US Fed cuts interest rates once more, as uncertainties remain

US Fed cuts interest rates once more, as uncertainties remain

Following a two-day policy meeting, the central bank cut its benchmark interest rate to a target range of between 1.5% and 1.75%.

Treasuries weakened on the Fed's announcement, pushing the 10-year yield up slightly to 1.81 per cent from 1.80 per cent. Stocks were slightly higher and the US dollar gained. At the September meeting, the committee voted 7-3 for a rate cut. Less clear is where central bankers go from here amid signs the economy is slowing down.

The shift is "a clear sign that the Fed thinks it has done enough for now to achieve the mid-cycle adjustment in interest rates they believe is necessary to limit risks to the USA expansion from global developments", Brian Coulton, chief economist at Fitch Ratings, said.

Some worldwide tensions have eased since the Fed previously met in mid-September, which might suggest to some that further rate cuts are less necessary.

The language used in FOMC statements is highly scrutinized by investors, with some analysts even quantifying the sentiment of certain phrases to predict future policy decisions.

Stocks climbed into the close following the Fed's expected 25-basis point rate cut and comments from Chairman Powell that suggested rates likely would hold steady for a while.

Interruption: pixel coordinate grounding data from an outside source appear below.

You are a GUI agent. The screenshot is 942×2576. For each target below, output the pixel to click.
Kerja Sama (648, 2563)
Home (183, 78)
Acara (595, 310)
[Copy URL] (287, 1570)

Paul Ashworth, the chief U.S. economist at Capital Economics, said the Fed was still likely to cut at its next meeting despite signalling it was adopting a wait-and-see approach. The US and China reached a temporary trade truce earlier this month and are working on a phase-one agreement. Trump has contrasted the Fed's actions unfavorably with central banks in Europe and Japan, which like slashed their charges into antagonistic territory.

President Trump and Wall Street are looking for signals of how much more the Fed will lower rates heading into the presidential election.

The governors are nominated by the US president, confirmed by the Senate, and serve 14-year terms.

Americans gash attend on spending at retail outlets and restaurants last month, a worrisome tag because individual spending is the main source of business growth.

The tariffs and retaliatory tariffs between the United States and China, the world's two largest economies, have also reduced U.S. exports.

Personal consumption expenditures, which account for more than two thirds of the overall economy, grew at an annual rate of 2.9 percent in the third quarter, lower than the 4.6 percent growth pace in the second quarter.

The economy is in its 11th year of expansion, fueled by consumer spending and a solid if slightly weakened job market.

The housing market has also improved, after slumping in 2018, thanks in part to the Fed's rate cuts.

For consumers, lower interest rates - which affect borrowing costs, including auto loan rates and 30-year-fixed mortgage rates - can mean thousands of dollars in savings.

Sales of existing homes have climbed, as have those of new homes.